CFOs expressed satisfaction with their companies’ approach to investment policies. Over three-quarters (78 percent) said they are very satisfied with their companies’ investment management governance. Similarly, CFOs conveyed that adequate risk controls such as asset/liability management and liquidity are in place, with 75 percent revealing they are very satisfied.
“With the confluence of the financial crisis and the resulting investment environment combined with the push on ERM – risk controls and policies will continue to be important as companies effectively manage risk in the future.” said Hayes.
Participants were asked how closely matched their companies’ assets and liabilities are, and only one-third said their companies’ assets and liabilities are matched within one year of each other. In fact, 19 percent disclosed their portfolios are shorter on assets by more than two years, and another 19 percent indicated their portfolios are longer on assets by more than two years.
“The current yield-curve structure appears to be leading different companies in different directions,” said Karen Wells, senior investment consultant, Towers Watson. “On one hand, the steep yield curve and the Fed’s indication it will not raise interest rates in the near term have led some P/C insurers to extend out the yield curve to pick up incremental return. Other companies have positioned their duration short, waiting for yields to rise while avoid locking their assets into today’s relatively low yield.”
When respondents were questioned as to what degree their investment management was outsourced for each of its general account invested assets, CFOs revealed it largely depended on the difficulty of managing particular asset classes. For example, five out of six respondents that listed hedge fund assets as an investment also outsourced that part of their portfolios. However, for core fixed-income investments, only 63 percent of CFOs said their companies completely outsourced the responsibility for managing that sector of their portfolios.
Over the next three years, all respondents expect low interest rates to be their companies’ biggest challenge. Paradoxically, half of the CFOs expect the risk of rapidly rising rates will also be their biggest challenge.
“This dual interest rate risk reflects two extreme cases: historically low yields and the potential for rapid rate increases if the Fed and fiscal policymakers don’t steer the economy carefully,” said Wells.
Half of the CFOs surveyed also indicated that market volatility remains a top concern.
“This reflects the continuing financial crisis, which promises to remain a part of the investment landscape due to financial weakness in the European Union and the possibility that the global economy could face a new recession,” said Wells.
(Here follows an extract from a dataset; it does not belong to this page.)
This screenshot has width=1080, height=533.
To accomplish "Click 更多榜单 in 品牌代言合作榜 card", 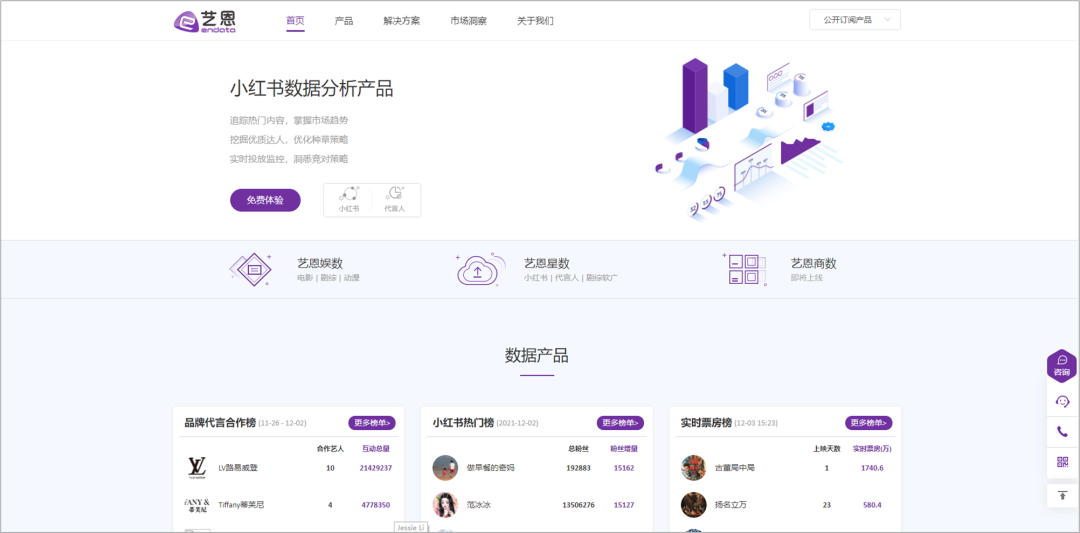I will pos(371,423).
To round out the results, CFOs described how their companies’ investment risk profile compares to its stated investment risk tolerance limit. While no respondents are over their limit, 53 percent expressed that their companies are at, or near, their risk tolerance limit, and only 47 percent are significantly under their stated risk tolerance. “The fact that just over half of our survey participants said their companies were near or at the limit reflects just how challenging it is to generate respectable returns and still stay within guidelines acceptable to stockholders and rating agencies,” said Wells.
Thirty-two CFOs from P&C insurance companies participated in the Towers Watson survey, which was conducted between mid-May and mid-June 2012. CFOs represented local and regional carriers, along with national carriers and multinationals.